Hoy me llegó esto por internet- me lo envió Juan Luis Ramos, miembro de la Asociación de Escritores Universitarios. Y se me revolcaron los recuerdos, el hambre y la predilección por Monterroso. El fue el culpable de este escrito; de esta disquisición que no puedo publicar en los periódicos ( a nadie le interesa lo que lee una escritora, sino lo que escribe/escribe/escribe- como si leer y escribir no fueran caras de una misma moneda). Pero gracias a los dioses que existen los blogs. Quizás este espacio (virtual- intergaláctico- energético) sea la mejor manera de rendirle homenaje al genio de un escritor muerto, agradecerle sus escritos, volverle a tocar las manos.

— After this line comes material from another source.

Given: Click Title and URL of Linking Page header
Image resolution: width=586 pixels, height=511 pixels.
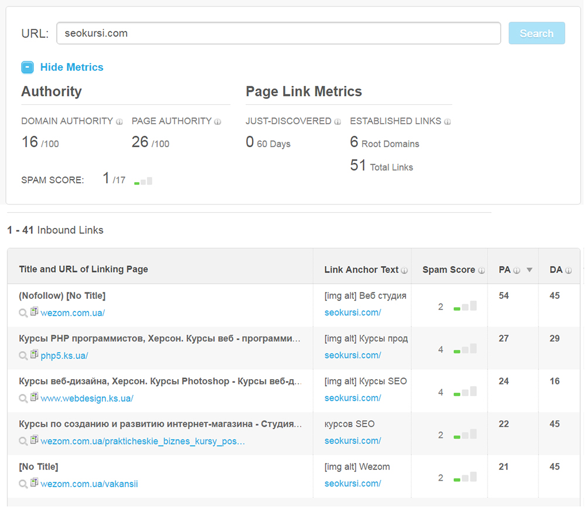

Comparto con ustedes a Monterroso, quien se burla de Horacio Quiroga con su

Decálogo del escritor:





Primero.

Cuando tengas algo que decir, dilo; cuando no, también. Escribe siempre.
Segundo.
No escribas nunca para tus contemporáneos, ni mucho menos, como hacen tantos, para tus antepasados. Hazlo para la posteridad, en la cual sin duda serás famoso, pues es bien sabido que la posteridad siempre hace justicia.

Tercero.
En ninguna circunstancia olvides el célebre díctum: "En literatura no hay nada escrito".

Cuarto.
Lo que puedas decir con cien palabras dilo con cien palabras; lo que con una, con una. No emplees nunca el término medio; así, jamás escribas nada con cincuenta palabras.

Quinto.
Aunque no lo parezca, escribir es un arte; ser escritor es ser un artista, como el artista del trapecio, o el luchador por antonomasia, que es el que lucha con el lenguaje; para esta lucha ejercítate de día y de noche.

Sexto.
Aprovecha todas las desventajas, como el insomnio, la prisión, o la pobreza; el primero hizo a Baudelaire, la segunda a Pellico y la tercera a todos tus amigos escritores; evita pues, dormir como Homero, la vida tranquila de un Byron, o ganar tanto como Bloy.

Séptimo.
No persigas el éxito. El éxito acabó con Cervantes, tan buen novelista hasta el Quijote. Aunque el éxito es siempre inevitable, procúrate un buen fracaso de vez en cuando para que tus amigos se entristezcan.

Octavo.
Fórmate un público inteligente, que se consigue más entre los ricos y los poderosos. De esta manera no te faltarán ni la comprensión ni el estímulo, que emana de estas dos únicas fuentes.

Noveno.
Cree en ti, pero no tanto; duda de ti, pero no tanto. Cuando sientas duda, cree; cuando creas, duda. En esto estriba la única verdadera sabiduría que puede acompañar a un escritor.

Décimo.
Trata de decir las cosas de manera que el lector sienta siempre que en el fondo es tanto o más inteligente que tú. De vez en cuando procura que efectivamente lo sea; pero para lograr eso tendrás que ser más inteligente que él.

Undécimo.
No olvides los sentimientos de los lectores. Por lo general es lo mejor que tienen; no como tú, que careces de ellos, pues de otro modo no intentarías meterte en este oficio.

Duodécimo.
Otra vez el lector. Entre mejor escribas más lectores tendrás; mientras les des obras cada vez más refinadas, un número cada vez mayor apetecerá tus creaciones; si escribes cosas para el montón nunca serás popular y nadie tratará de tocarte el saco en la calle, ni te señalará con el dedo en el supermercado.

El autor da la opción al escritor de descartar dos de estos enunciados, y quedarse con los restantes diez.